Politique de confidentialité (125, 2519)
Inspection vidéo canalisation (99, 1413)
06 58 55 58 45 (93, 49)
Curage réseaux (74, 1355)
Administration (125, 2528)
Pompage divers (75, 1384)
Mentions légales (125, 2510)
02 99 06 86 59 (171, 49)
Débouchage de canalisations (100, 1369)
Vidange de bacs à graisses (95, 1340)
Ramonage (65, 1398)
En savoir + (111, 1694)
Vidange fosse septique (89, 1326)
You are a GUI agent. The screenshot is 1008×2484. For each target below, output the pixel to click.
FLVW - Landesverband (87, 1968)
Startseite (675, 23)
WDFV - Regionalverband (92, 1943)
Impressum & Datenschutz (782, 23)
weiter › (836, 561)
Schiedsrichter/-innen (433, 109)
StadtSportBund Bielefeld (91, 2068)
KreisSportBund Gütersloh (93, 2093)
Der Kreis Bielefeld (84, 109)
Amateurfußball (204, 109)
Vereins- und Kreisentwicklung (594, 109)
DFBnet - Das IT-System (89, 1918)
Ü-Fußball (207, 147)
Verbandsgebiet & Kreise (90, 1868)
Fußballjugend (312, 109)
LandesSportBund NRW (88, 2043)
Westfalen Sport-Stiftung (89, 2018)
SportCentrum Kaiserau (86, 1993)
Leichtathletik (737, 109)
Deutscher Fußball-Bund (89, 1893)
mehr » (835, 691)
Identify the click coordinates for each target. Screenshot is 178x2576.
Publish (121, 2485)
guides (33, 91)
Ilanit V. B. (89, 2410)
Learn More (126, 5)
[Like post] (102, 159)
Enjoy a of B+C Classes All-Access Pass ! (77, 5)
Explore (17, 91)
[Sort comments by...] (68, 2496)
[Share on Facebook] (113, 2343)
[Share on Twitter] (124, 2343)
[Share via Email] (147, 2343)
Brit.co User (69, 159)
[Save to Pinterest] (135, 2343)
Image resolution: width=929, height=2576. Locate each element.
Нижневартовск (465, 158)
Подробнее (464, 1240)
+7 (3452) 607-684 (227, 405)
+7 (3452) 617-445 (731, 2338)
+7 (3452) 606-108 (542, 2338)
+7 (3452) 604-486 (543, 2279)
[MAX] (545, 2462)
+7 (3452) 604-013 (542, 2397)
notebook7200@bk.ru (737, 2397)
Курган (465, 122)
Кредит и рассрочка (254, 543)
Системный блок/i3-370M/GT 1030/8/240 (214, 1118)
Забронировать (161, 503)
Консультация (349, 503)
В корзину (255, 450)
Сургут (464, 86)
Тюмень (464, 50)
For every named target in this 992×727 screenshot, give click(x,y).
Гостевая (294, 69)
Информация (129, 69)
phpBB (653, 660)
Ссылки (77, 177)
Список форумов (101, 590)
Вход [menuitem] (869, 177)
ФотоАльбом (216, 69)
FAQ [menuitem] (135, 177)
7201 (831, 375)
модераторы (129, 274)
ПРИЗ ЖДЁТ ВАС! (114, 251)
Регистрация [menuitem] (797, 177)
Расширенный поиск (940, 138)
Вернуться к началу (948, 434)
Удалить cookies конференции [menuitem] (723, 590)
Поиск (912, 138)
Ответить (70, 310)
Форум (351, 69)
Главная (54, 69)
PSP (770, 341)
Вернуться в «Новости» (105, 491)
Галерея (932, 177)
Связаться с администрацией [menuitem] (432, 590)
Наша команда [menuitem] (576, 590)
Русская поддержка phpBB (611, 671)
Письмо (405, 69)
===
▶ **Description of the task**:
Please format the stretch of the material from the line containing "Administration (125, 2528)" through the line containing "Vidange fosse septique (89, 1326)", both included, as a JSON list of strings with one string per line and any blank lines left out.

▶ **Solution for this problem**:
[
  "Administration (125, 2528)",
  "Pompage divers (75, 1384)",
  "Mentions légales (125, 2510)",
  "02 99 06 86 59 (171, 49)",
  "Débouchage de canalisations (100, 1369)",
  "Vidange de bacs à graisses (95, 1340)",
  "Ramonage (65, 1398)",
  "En savoir + (111, 1694)",
  "Vidange fosse septique (89, 1326)"
]